**PAGE TEXT**
########################################
Cargo Conversion Boom Expected To Roll On

Credit: IAI

Along with lease transition work, passenger-to-freight conversions have proved a bright spot in MRO during the last 18 months. Transition work will ease off as aircraft have been reshuffled from failed or shrinking carriers to startups. But how long will the good times roll on conversion lines?

For quite a while to come, explained Robert Convey, senior vice president of sales and management at Aeronautical Engineers Inc. (AEI), and Jonathan McDonald, head of commercial and aging aircraft at IBA, in a recent webinar on conversion prospects.

AEI has five conversion centers now and plans to add two more in mid-2022. Its 13 conversion lines should increase to 15 next year. “We have bookings into the end of 2023, especially on the [Boeing] 737-800,” Convey said. “And it’s not just us. Our competitors are seeing the same demand.”

McDonald reviewed the basic causes: Global passenger flights in September had recovered to not much more than a half of pre-COVID levels. Belly freight thus needs to be replaced, and e-commerce is also boosting demand for fast air shipments. Convey noted the COVID-19 slump also cut prices for feedstock aircraft, 737s, the A320 family and the larger widebodies.

Among Boeing narrowbodies, conversions are clearly shifting to 737-800s, with more than 35 due in 2021 and more than 50 pending afterwards. Boeing 737 classics are fading due to shrinking feedstocks.
########################################
**TASK PROMPT**
Continue the article on the cargo conversion boom from the sentence about Boeing 737 classics fading.

(Pixel coordinate grounding data)
########################################
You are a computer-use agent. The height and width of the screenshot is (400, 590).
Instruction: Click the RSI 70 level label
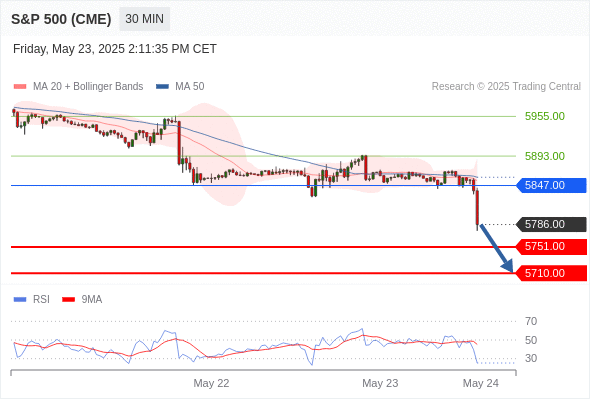(x=531, y=321)
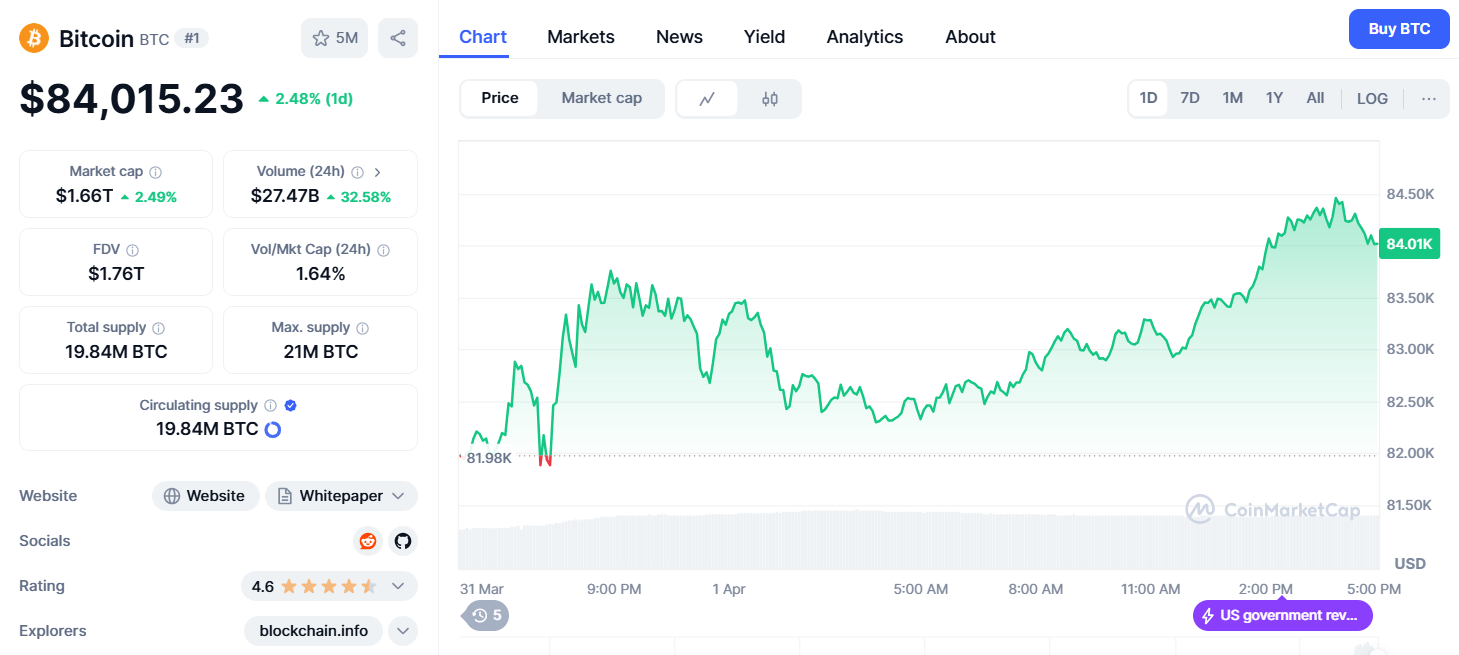Select the Market cap chart toggle
1459x655 pixels.
tap(601, 98)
########################################
**SOLVED PROBLEM**
Moving up a bit in scale, 757-200s are still popular, with 30 conversions pending. But A321-200s are coming along, with nearly 20 now pending. “The 757 is the perfect freighter and will be around for a long time,” Convey said. However, Convey sees the A321-200 as a perfect replacement for the 757, just as the A330 is a perfect replacement for the 767. A conversion market invented and long dominated by Boeing is now seeing a “changing of the guard” with Airbus types.

Feedstock prices are down due to COVID-19, but conversion costs are relatively steady, ranging from $3-6 million for narrowbodies, $16-18 million for most widebodies and $34-37 million for the future 777-300ER, according to IBA estimates.

At the same time, IBA estimates the value of a converted Boeing narrowbody between $18-20 million, so it is easy to see why this option is popular among lessors as well as operators.

IBA predicts the feedstock of 757-200s will dry up eventually and A321-220 prices decline with age, so the Airbus narrowbody should do well on the conversion market.

For widebodies, McDonald notes that Turkmenistan has ordered some A330-200 conversions, and other are joining in. Furthermore, A330 feedstock pricing has declined, from as high as $25 million pre-COVID to as low as $15 million now. That means operators can seek younger aircraft, get more useful life from freighters and improve the economics of conversion.

MROs are well prepared for the conversion challenges. There are now dozens of major conversion centers working, according to IBA, with three more—dedicated to Airbus conversions—to be announced. The United States and China host many such centers, but the work is spread across the globe to Europe, Korea, Singapore, Mexico, Israel, Taiwan, South Africa and Canada.

With express carriers establishing feeder networks, there is room for conversions of smaller aircraft, too. There are now 32 converted ATR72-500s, “but the fleet is building up quite rapidly,” McDonald says. CRJ200s still lag slightly at less than 30 conversions.

However, the big draw is still in narrowbodies. “Interest is as strong as ever” in 737-800 conversions, the McDonald stressed, and he sees “ever growing interest” in A321-200s.